Software Attempts To Foil Data Harvesting
Privacy advocates are stepping up the pressure on behavioral targeting company Phorm. A group calling itself AntiPhorm.com this week released a program aimed at interfering with Phorm's ability to harvest data about people's Web-surfing ability from Internet service providers.
The program, AntiPhorm Lite, runs on users' computers and surfs the Web in the background. With the additional Web-surfing activity, Phorm's platform will be less effective because it will analyze the random clicks along with users' real clicks.
Phorm segments Web users into marketing segments based on clickstream data from Internet service providers, and then encodes that information on cookies it places on people's computers. The company also allows people to opt-out of its targeting program, and that information also is stored on cookies on users' computers.
Phorm, poised to launch in the UK, has deals with three UK Internet service providers--BT, Virgin and Carphone Warehouse. The company also intends to launch in the U.S.
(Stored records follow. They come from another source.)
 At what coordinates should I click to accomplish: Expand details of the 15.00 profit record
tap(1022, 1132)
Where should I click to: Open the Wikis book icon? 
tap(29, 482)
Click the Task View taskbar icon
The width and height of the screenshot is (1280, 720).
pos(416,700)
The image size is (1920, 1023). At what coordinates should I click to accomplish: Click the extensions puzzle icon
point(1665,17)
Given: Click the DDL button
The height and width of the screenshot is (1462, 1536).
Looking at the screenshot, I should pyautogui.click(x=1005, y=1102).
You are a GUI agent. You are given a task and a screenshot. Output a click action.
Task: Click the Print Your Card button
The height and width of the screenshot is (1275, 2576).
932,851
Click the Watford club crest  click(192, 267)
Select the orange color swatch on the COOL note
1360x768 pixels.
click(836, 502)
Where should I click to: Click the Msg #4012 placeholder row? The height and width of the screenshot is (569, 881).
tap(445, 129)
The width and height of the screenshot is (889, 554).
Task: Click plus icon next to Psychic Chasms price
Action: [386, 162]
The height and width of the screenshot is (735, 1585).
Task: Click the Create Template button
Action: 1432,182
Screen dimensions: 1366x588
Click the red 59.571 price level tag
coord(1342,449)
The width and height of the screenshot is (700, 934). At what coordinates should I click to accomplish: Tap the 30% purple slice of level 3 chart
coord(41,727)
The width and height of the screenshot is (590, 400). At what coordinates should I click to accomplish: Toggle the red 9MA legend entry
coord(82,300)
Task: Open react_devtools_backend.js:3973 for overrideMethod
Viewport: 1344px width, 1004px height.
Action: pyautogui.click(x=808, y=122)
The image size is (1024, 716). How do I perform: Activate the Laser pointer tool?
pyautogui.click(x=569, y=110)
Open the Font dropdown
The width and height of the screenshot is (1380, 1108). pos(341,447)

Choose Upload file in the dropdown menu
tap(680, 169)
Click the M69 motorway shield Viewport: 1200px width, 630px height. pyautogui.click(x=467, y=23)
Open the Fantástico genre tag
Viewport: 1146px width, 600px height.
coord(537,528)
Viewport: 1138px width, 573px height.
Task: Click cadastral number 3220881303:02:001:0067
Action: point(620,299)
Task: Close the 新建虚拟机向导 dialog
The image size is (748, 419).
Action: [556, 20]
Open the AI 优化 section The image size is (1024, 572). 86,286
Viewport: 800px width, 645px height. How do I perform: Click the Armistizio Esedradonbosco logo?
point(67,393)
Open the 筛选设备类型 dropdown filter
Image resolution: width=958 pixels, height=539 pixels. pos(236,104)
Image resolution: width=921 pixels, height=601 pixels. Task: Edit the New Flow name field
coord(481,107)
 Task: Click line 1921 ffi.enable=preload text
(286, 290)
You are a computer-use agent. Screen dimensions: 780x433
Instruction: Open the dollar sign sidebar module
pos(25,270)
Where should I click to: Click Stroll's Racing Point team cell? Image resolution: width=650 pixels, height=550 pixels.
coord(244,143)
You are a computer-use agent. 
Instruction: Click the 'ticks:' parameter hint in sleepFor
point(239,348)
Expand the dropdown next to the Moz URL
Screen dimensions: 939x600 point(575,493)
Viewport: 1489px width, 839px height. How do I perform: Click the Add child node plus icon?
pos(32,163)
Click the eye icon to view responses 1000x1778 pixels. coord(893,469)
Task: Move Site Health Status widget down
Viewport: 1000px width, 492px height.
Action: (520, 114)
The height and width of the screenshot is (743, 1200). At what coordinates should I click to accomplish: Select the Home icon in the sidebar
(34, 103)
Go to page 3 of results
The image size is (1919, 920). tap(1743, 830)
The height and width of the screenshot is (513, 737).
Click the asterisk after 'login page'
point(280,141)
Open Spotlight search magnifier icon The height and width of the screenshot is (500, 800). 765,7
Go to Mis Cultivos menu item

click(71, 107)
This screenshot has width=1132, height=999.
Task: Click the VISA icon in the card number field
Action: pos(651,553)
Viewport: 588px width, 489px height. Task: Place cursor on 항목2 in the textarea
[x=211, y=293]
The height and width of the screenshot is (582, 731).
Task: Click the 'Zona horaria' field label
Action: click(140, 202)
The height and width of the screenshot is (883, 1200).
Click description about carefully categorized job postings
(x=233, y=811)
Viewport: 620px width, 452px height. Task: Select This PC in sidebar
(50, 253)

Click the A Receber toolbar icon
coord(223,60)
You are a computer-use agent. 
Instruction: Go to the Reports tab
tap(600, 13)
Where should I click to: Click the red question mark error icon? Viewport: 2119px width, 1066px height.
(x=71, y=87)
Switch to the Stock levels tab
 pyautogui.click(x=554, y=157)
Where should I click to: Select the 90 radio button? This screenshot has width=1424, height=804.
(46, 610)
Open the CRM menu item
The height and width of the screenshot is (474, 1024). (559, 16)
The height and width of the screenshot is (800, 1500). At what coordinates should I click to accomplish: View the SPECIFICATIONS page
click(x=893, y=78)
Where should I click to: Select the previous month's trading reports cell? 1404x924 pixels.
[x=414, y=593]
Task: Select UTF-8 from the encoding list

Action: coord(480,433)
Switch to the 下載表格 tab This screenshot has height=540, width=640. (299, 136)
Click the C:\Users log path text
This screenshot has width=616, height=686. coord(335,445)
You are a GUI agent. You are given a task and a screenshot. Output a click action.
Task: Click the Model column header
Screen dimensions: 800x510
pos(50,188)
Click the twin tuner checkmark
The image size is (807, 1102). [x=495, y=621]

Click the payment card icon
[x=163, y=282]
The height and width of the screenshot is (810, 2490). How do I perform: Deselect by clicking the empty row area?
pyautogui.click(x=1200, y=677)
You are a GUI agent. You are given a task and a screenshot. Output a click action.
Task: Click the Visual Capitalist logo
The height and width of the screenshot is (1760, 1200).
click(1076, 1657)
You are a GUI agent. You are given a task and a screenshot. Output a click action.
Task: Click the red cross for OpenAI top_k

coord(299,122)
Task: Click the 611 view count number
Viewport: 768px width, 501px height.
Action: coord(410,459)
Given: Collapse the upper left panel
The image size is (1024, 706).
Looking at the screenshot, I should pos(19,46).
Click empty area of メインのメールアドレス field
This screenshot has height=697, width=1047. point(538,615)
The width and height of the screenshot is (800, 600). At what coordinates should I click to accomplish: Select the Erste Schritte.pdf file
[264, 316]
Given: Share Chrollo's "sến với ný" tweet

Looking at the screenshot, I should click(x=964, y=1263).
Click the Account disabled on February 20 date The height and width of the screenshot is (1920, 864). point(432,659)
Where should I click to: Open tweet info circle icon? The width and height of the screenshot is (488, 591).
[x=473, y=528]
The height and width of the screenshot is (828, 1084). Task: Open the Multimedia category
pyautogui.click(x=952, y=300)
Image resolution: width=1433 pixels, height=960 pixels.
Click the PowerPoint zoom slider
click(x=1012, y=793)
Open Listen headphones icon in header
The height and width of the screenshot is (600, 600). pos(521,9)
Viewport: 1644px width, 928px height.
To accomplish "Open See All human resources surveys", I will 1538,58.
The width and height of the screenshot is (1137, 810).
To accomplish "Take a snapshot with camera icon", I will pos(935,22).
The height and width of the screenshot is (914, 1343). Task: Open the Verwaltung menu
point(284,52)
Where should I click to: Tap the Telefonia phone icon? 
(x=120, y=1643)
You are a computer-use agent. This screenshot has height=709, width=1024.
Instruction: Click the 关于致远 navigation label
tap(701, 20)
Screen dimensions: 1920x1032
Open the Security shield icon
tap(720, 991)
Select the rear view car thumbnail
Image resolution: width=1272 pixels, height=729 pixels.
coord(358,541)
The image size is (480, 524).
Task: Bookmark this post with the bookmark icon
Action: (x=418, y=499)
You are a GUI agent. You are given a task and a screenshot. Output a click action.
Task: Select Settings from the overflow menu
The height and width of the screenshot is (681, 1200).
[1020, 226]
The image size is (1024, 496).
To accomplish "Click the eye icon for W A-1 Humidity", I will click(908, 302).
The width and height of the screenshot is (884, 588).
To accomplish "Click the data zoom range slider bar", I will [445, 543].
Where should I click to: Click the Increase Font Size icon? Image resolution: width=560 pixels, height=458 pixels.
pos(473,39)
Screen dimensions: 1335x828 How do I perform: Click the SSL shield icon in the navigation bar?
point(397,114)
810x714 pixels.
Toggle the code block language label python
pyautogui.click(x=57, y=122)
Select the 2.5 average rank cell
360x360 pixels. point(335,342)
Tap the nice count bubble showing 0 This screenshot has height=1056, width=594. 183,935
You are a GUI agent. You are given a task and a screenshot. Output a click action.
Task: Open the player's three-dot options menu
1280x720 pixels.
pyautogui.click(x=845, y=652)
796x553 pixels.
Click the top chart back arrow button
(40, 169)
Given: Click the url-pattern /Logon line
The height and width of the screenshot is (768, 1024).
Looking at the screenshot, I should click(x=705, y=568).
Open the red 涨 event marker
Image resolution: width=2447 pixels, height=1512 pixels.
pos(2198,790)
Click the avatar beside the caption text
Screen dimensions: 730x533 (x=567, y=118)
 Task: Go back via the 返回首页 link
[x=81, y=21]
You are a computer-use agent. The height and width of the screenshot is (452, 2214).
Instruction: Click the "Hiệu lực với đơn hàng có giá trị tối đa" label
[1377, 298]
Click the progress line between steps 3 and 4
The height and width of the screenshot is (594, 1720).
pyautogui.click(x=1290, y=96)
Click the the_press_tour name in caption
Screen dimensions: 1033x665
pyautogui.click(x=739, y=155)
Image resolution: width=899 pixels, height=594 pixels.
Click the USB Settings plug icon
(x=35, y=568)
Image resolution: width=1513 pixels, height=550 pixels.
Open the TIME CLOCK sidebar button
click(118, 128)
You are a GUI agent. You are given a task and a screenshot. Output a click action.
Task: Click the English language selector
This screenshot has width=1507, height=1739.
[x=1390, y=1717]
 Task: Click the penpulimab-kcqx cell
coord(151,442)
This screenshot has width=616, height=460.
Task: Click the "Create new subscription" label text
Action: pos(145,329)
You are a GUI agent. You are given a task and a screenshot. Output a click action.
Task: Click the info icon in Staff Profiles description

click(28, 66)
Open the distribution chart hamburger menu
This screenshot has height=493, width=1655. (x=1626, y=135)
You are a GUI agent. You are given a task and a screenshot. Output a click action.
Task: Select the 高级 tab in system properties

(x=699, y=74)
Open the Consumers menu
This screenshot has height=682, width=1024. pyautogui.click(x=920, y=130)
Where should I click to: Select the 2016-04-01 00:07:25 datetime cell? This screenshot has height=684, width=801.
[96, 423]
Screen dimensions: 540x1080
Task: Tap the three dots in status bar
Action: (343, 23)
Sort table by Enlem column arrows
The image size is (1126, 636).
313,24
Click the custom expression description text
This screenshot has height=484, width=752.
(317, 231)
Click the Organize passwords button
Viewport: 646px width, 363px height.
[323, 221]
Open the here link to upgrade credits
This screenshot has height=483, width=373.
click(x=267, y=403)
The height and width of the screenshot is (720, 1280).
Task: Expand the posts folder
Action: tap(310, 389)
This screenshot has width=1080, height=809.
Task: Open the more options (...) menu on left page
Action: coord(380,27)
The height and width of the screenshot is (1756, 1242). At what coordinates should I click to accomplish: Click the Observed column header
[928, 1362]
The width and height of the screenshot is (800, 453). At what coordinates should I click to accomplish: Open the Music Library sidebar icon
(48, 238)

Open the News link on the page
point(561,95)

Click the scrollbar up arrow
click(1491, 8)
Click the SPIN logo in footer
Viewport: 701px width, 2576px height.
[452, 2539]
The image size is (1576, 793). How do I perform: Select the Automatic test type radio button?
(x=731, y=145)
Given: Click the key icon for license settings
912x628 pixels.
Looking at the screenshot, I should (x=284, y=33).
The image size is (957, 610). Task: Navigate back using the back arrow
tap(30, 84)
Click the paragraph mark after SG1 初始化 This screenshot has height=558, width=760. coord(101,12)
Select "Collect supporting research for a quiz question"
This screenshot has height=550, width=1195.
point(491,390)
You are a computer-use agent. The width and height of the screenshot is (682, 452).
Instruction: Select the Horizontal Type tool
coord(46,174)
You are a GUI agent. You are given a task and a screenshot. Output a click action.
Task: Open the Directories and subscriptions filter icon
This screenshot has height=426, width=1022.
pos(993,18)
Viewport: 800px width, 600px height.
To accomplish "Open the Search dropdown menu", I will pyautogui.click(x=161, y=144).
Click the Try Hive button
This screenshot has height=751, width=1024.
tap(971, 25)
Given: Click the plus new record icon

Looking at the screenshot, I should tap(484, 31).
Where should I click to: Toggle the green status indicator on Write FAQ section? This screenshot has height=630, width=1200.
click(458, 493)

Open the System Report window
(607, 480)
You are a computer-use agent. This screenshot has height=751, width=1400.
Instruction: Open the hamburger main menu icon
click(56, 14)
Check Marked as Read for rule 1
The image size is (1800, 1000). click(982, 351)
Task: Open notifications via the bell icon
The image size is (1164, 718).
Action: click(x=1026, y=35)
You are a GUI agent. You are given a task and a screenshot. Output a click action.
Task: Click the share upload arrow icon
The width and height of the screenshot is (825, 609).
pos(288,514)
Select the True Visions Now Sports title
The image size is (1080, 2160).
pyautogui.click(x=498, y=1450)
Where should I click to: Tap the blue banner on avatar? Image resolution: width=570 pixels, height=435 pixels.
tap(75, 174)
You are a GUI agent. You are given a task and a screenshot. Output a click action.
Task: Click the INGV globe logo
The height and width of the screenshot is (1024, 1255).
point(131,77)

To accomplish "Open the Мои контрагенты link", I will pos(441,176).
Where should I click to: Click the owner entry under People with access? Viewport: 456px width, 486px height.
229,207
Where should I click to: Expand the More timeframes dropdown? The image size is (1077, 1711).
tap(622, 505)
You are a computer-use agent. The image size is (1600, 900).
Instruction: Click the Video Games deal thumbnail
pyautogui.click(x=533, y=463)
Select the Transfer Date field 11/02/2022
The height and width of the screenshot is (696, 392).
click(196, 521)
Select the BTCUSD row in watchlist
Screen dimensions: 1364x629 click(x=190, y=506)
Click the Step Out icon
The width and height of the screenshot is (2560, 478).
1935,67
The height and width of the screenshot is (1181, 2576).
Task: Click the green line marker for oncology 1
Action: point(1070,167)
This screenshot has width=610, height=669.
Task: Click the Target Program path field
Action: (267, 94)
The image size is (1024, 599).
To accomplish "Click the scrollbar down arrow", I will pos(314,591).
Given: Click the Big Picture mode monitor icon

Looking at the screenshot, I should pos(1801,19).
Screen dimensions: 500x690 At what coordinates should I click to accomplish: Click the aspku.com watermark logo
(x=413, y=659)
Although Phorm does not collect personal data like names or addresses, privacy advocates are troubled by the platform because of its sheer comprehensiveness: Internet service providers can capture every site Web users visit and every search query they make, allowing marketers to create extremely detailed and specific profiles. More conventional behavioral targeting companies focus on visits made to sites within their networks.
But despite privacy concerns, this new AntiPhorm application is "is a bit of overkill," security researcher Eric Howes said. "Wouldn't it be much simpler and easier just to delete the Phorm cookie on a regular basis or even block it from being set?" asked Howes, director of malware research at Sunbelt Software. "Without the cookie Phorm's system can't build a profile in the first place."
He added that the application could potentially be used to defeat almost any targeting platform that relies on Web-surfing activity, ranging from cookie-based programs to ad-serving software.
A Phorm spokesman added that the program is unnecessary. "There is a far simpler and safer option available via the Phorm technology itself," the spokesman said. "Participation will always be a transparent choice, so users will be able to switch the system on or off at any time they choose when the technology is deployed in the United States."